I smile stupidly across the table. When I first had my titanium BBs downloaded, I experienced all sorts of strange enervated zonings out and in, often at extremely unhandy moments — across the desk from a client who’d just signed an offer sheet obligating him to pay $75,000 if the deal fell through; or listening to a man tell me how the death of his wife made an instant sale a matter of highest priority. Then, ZAP, I’d be lost in a reverie about a Charlie Chan movie I saw, circa age ten, and whether it was Sidney Toler or Warner Oland in the title role. Again, Psimos says these “episodes” are not relatable to treatment. But I say baloney. I wouldn’t have them if I didn’t have what I do have. Either it was the BBs or the thought of BBs — a distinction that’s not a difference.

“Do you have childrun?” I’m sure she’s wondering what the hell’s wrong with me.

“Yeah. Absolutely.” I’m fuzzy-woozy. “They’re coming. For Thanksgiving. Two of ’em.” Sponsors aren’t supposed to tell our stories. Expanded human contexts lead to random personal assessments. We’re here to do a job, like the State Farm guy. Plus, now that we’ve gotten past it, I don’t want to risk a needless revisitus of who was who, when when was when. It’s not the key to Marguerite’s mystery. There is no key. There is no mystery. We all live with that revelation.

I abruptly stand right up, straight as a sentry as if on command, but am woozy still. Satisfactory visit. Needs to be over. Done and done well. If I had a clipboard, it’d now be under my arm. If I had a hat, I’d be turning it by its brim.

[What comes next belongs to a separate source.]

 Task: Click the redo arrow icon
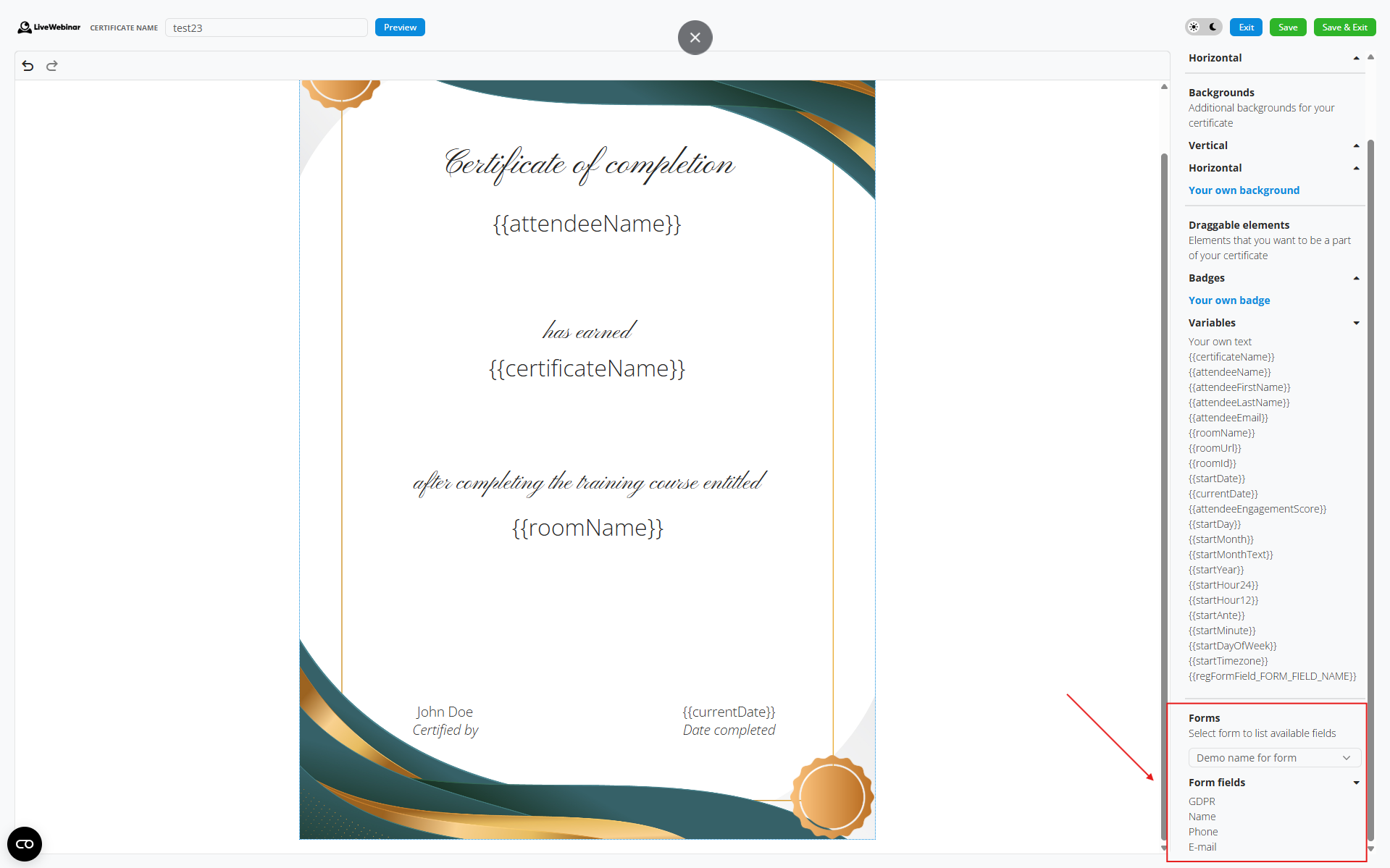coord(52,66)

“Are you leavin’?” Marguerite looks up at me, surprised, but automatically rises (a little stiffly) to let me know it’s okay and not rude if I have to go. She looks hopefully across the strange aquarium table, then takes a hesitant turning step toward the foyer, her two feet going balky, as though they’d gone to sleep in their Guccis. “I ’magine you have other ssstops to make.” (Do I walk like that?)

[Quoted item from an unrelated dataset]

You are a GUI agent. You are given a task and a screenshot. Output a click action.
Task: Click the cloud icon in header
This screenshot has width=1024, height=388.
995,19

I’m eager to go, though still light-headed. Sponsor visits are more demanding than they seem and adieus can be unwieldy. People of both genders sometimes need to lavish hugs on you. I’m nervous Marguerite’s going to spin round when we hit the parquet, take both my hands in her two warm ones, bull her way inside the invisible screen, peer into my bleary orbs, smile a smile of lost laughter and past regret and say something outrageous. Like: “We don’t have to pretend anymore.” Though we do! “…fate didn’t intend us…it’s true and it’s sssad…but you’ve counseled me so well…couldn’t you hold me for just a moment?…” I’ll have a heart attack. You think you’ll always be open to these impromptu clenches and whatever good mischief they lead to. But after a while you’re not.